## [Required action]
Could you return every line of the records below that contains the word "ideas"?

----- Recorded data

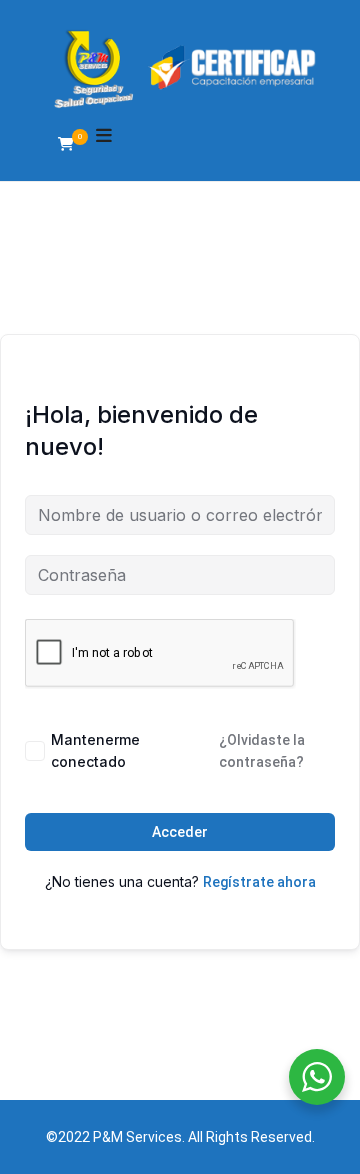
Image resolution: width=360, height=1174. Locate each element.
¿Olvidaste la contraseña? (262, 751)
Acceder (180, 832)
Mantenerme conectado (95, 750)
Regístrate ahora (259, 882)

----------
----- Recorded data

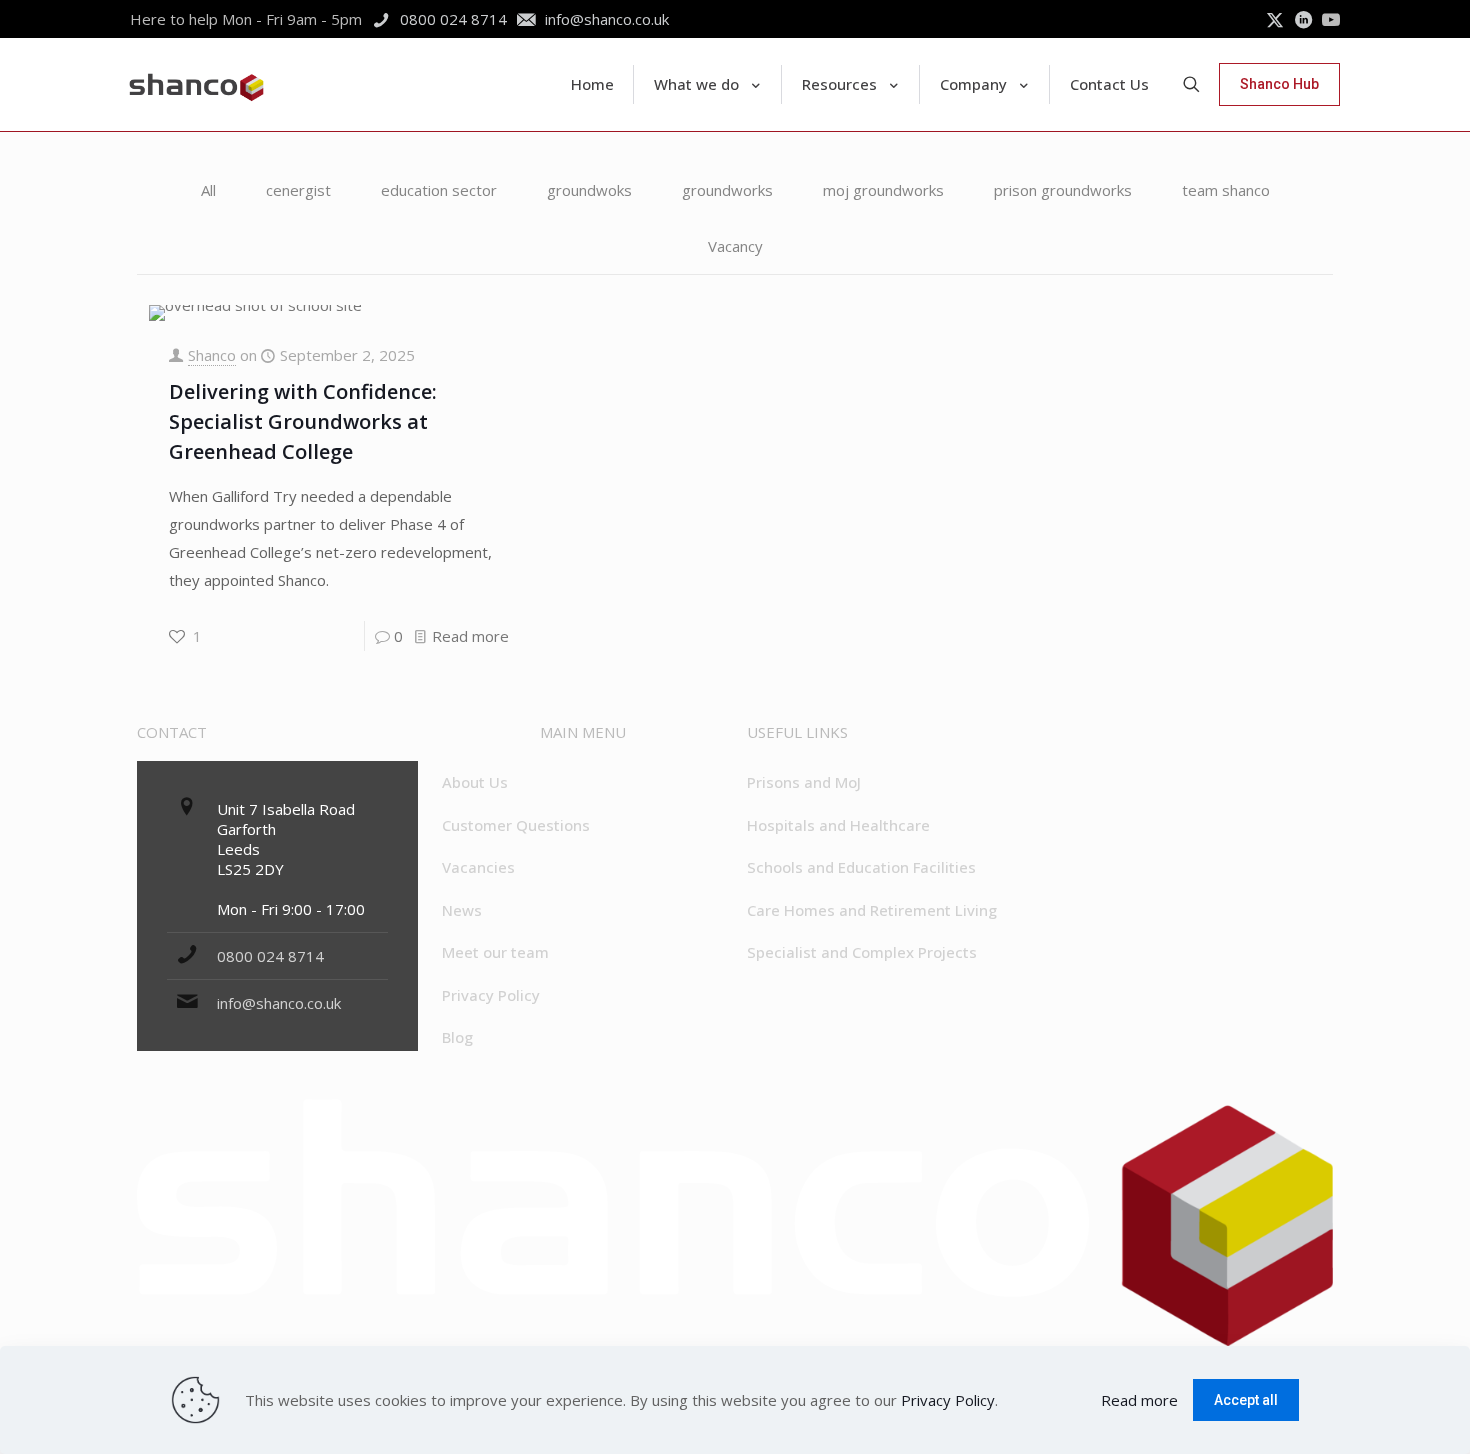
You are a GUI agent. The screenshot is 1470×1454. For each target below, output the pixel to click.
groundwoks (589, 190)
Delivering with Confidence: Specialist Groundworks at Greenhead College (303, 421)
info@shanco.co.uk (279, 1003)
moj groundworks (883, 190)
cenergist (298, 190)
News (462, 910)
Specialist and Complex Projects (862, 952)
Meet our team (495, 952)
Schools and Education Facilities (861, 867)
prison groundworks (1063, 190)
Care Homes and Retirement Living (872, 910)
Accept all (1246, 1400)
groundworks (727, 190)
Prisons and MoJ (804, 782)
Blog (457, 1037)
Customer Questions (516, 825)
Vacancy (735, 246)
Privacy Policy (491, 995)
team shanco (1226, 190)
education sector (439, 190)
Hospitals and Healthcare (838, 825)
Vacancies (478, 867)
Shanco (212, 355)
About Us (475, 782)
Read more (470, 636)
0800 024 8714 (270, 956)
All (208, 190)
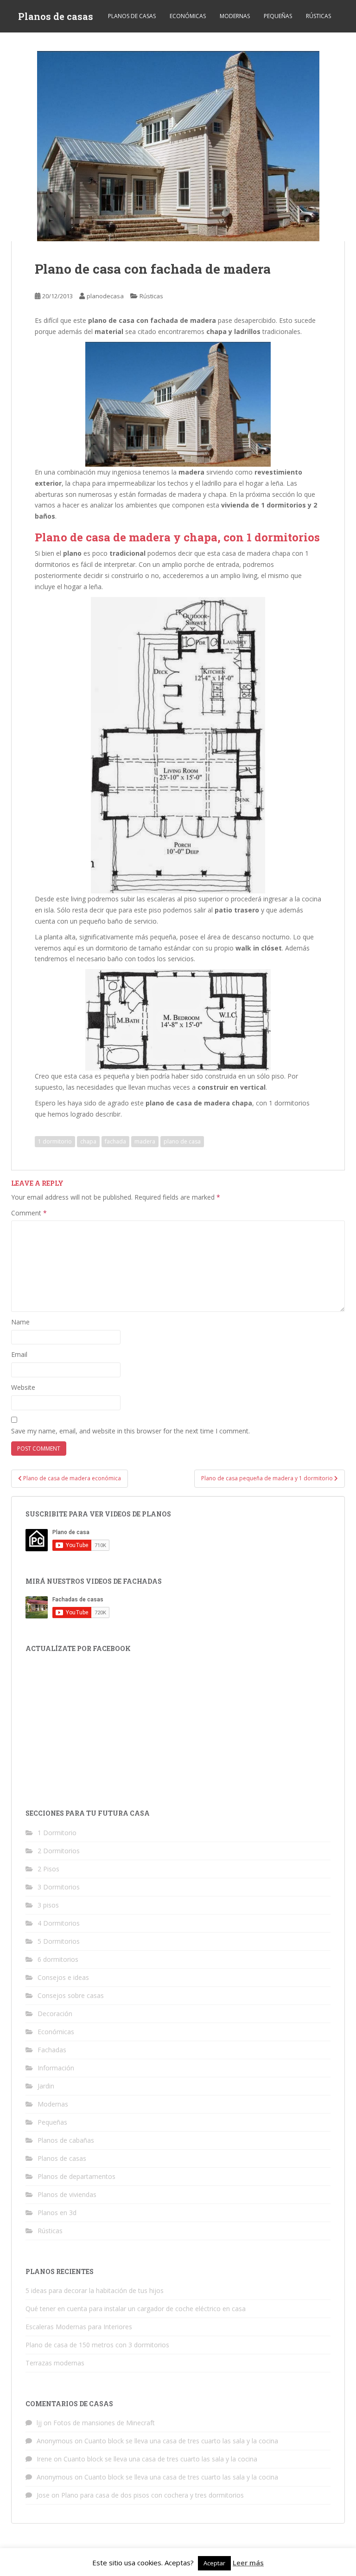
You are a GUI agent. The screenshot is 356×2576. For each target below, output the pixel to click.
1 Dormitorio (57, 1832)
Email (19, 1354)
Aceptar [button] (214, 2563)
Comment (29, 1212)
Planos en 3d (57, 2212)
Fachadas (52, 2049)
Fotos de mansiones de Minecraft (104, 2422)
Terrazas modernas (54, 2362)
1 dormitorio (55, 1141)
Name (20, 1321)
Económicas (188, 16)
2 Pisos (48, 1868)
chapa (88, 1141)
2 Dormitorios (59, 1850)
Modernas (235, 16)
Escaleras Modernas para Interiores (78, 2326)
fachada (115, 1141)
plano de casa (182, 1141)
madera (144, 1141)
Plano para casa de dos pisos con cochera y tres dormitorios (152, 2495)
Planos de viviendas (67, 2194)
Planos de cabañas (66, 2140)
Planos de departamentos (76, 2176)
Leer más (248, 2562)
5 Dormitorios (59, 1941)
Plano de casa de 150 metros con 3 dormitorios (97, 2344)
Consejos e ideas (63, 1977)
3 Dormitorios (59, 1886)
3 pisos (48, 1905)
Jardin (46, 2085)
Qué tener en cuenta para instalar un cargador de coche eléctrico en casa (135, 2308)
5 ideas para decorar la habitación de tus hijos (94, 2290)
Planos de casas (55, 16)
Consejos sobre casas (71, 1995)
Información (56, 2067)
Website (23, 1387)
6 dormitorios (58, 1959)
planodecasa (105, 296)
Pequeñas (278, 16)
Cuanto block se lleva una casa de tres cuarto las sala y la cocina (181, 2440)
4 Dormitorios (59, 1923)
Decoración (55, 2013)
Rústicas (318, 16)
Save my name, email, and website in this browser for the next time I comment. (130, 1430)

----------

## [Response box]
Consejos e ideas (63, 1977)
5 ideas para decorar la habitación de tus hijos (94, 2290)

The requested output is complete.